#### [Material to process]
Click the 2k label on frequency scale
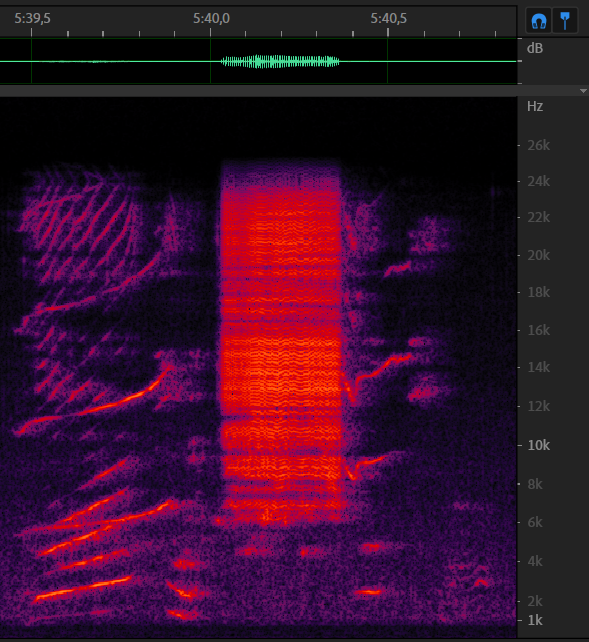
* * *
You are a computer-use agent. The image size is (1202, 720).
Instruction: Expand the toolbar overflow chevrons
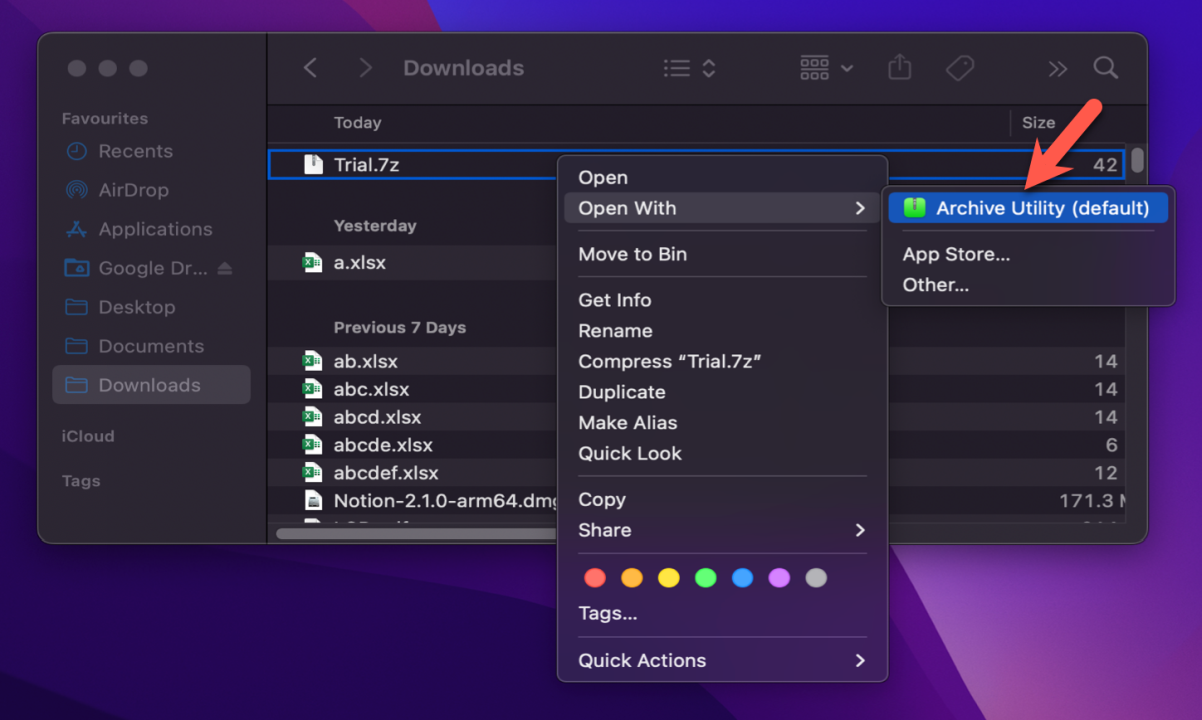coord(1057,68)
==
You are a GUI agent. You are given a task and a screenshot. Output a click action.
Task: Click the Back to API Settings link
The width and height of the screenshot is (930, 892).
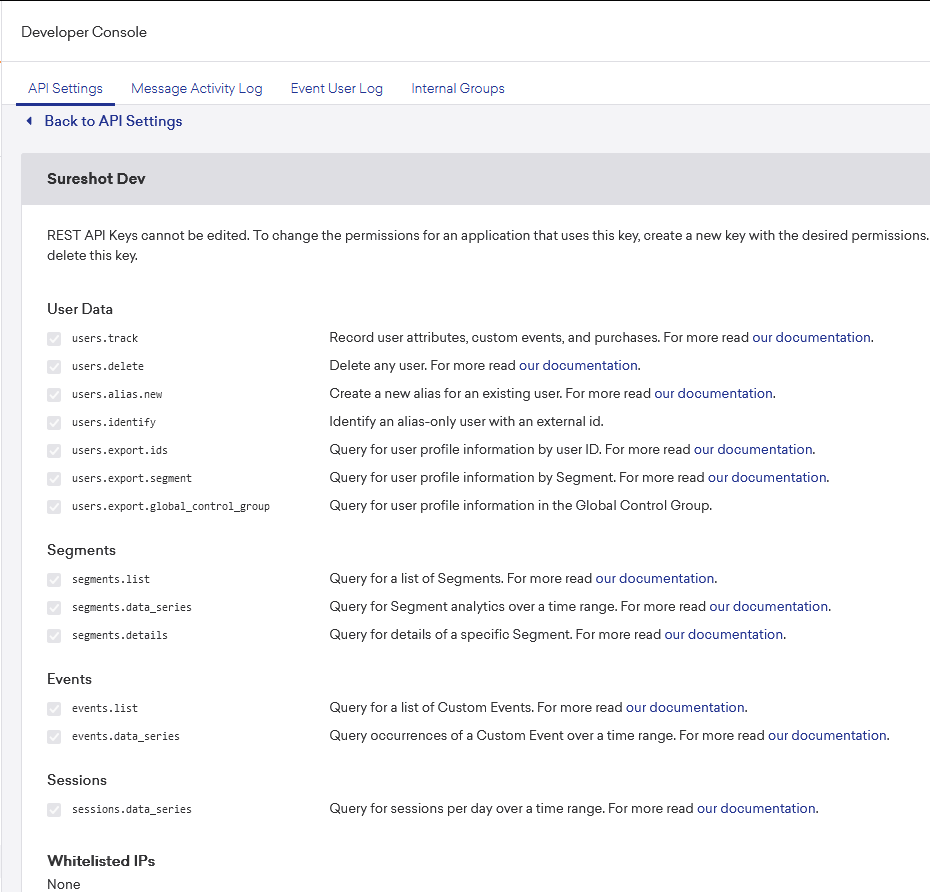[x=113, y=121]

#### [About this task]
Working through the data above, find every line holding "agent" and copy it.

#### [Output for this task]
You are a computer-use agent. The image size is (1202, 720).
You are a GUI agent. You are given a task and a screenshot. Output a click action.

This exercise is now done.